**TASK ITEM**
Only the lines holding the string "computer" are needed; copy each of them from the data.

Saved data entries:
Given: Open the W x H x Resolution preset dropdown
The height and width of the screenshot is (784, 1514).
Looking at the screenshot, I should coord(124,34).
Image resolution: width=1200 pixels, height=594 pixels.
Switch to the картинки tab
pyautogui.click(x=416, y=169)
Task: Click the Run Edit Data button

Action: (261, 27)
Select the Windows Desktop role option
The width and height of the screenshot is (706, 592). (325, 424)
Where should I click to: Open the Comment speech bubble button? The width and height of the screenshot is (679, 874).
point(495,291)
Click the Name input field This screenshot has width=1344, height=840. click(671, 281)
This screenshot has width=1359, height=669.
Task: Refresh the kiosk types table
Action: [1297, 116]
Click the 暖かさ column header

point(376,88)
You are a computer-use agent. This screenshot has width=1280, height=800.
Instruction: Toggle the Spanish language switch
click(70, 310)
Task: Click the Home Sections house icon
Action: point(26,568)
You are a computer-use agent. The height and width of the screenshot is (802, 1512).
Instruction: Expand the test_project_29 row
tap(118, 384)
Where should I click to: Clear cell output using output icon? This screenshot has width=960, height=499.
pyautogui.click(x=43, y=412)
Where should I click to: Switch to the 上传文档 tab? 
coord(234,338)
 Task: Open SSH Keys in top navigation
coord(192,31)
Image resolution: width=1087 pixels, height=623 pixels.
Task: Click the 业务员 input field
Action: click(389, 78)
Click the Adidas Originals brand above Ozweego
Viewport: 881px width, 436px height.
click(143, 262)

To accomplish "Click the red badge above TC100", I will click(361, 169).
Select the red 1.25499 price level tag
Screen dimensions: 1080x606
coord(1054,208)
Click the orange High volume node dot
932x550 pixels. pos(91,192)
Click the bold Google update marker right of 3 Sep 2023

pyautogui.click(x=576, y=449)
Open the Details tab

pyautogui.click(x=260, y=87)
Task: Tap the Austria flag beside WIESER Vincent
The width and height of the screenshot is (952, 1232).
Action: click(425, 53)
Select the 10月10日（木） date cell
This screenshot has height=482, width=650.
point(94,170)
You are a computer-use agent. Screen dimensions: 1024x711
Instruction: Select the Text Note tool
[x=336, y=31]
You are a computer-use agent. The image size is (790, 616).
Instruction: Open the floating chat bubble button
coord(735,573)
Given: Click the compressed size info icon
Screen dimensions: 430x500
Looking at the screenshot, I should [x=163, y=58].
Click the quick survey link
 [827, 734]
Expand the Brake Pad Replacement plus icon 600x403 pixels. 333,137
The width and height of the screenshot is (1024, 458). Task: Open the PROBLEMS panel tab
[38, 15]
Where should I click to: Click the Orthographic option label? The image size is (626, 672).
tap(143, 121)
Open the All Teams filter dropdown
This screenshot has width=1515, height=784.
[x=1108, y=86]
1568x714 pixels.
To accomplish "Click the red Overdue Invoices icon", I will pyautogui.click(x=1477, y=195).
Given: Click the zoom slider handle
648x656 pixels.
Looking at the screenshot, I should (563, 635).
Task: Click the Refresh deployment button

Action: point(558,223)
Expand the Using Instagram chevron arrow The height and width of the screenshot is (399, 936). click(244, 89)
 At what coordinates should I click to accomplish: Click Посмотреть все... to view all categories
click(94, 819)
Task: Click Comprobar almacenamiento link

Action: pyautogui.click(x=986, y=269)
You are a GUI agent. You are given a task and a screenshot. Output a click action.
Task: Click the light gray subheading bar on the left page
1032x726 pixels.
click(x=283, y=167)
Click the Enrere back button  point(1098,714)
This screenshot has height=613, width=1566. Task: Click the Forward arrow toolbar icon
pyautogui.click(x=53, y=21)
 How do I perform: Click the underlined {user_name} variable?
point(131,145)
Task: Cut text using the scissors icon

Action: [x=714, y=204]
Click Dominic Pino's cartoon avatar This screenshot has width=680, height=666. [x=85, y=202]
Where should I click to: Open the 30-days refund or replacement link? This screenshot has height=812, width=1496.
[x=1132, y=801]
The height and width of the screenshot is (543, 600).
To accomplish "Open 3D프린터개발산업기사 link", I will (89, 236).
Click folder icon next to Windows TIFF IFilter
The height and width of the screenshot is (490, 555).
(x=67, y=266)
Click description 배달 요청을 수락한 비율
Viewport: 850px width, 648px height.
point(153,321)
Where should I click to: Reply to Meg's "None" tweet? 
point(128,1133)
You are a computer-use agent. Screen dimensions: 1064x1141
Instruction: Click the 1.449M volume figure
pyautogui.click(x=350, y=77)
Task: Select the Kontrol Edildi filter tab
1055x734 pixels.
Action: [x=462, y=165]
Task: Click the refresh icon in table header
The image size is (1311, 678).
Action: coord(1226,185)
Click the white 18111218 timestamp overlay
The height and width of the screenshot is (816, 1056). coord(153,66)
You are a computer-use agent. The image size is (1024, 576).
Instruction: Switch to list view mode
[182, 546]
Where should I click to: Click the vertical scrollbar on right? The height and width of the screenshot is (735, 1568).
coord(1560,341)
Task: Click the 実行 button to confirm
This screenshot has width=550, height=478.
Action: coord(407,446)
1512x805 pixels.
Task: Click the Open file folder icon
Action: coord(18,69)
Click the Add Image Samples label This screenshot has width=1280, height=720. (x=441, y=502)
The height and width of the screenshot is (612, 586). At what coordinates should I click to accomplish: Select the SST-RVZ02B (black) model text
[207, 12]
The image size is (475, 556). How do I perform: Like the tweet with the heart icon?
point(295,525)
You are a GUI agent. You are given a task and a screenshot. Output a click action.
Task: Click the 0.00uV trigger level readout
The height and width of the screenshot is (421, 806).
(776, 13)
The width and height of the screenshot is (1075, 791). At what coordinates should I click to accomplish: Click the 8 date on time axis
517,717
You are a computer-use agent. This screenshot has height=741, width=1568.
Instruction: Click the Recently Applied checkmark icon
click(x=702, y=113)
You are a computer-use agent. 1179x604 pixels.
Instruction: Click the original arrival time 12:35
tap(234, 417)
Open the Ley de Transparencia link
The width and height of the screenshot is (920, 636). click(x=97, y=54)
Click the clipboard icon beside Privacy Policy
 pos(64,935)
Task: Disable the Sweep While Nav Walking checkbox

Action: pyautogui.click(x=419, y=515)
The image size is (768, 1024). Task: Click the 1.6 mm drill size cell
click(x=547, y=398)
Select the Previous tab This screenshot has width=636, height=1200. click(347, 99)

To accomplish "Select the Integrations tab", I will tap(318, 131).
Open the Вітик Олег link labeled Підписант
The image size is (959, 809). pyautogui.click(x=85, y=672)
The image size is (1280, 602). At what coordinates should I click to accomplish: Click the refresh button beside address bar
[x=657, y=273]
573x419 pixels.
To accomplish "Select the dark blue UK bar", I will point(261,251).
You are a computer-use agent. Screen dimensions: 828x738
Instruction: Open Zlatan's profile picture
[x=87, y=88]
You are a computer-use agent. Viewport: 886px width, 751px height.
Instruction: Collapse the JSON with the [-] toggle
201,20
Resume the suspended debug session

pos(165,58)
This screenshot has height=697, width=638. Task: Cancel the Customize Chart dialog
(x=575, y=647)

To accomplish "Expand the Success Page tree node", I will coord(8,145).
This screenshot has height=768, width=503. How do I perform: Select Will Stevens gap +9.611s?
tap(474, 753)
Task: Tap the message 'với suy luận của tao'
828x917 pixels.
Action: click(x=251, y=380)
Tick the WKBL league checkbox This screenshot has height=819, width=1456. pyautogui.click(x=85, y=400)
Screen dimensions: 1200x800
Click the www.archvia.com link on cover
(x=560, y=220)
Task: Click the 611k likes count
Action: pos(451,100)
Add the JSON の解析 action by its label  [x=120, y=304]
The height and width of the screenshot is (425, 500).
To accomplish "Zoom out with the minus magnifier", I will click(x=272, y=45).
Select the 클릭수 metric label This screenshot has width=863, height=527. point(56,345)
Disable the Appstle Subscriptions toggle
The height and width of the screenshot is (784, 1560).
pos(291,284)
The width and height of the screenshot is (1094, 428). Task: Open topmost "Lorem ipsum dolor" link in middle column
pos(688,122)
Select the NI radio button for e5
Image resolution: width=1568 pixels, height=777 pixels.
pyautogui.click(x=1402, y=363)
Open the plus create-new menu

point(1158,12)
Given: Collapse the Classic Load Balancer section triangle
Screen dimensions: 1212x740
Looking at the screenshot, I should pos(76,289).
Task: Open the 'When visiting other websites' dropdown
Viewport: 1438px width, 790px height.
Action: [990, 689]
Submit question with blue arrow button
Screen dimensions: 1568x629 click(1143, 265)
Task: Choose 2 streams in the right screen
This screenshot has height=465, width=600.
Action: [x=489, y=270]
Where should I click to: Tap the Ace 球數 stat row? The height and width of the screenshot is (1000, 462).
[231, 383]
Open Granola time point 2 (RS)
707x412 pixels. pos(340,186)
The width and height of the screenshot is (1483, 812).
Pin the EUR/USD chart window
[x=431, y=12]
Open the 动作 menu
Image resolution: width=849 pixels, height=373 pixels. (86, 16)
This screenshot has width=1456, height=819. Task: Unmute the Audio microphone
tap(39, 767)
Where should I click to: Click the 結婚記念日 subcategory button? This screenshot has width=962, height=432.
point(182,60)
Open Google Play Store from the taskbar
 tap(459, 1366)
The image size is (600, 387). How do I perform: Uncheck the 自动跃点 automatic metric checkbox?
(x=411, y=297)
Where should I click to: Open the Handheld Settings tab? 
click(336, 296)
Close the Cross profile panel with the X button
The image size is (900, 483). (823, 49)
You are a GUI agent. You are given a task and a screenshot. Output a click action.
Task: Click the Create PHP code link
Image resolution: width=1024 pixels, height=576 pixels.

**YOUR SOLUTION**
You are a computer-use agent. This screenshot has width=1280, height=800.
You are a computer-use agent. The height and width of the screenshot is (802, 1512).
You are a computer-use agent. Screen dimensions: 1024x711
You are a computer-use agent. The image size is (790, 616).
You are a computer-use agent. Screen dimensions: 1064x1141
You are a computer-use agent. The image size is (1024, 576).
You are a computer-use agent. This screenshot has height=741, width=1568.
You are a computer-use agent. 1179x604 pixels.
You are a computer-use agent. Screen dimensions: 828x738
You are a computer-use agent. Viewport: 886px width, 751px height.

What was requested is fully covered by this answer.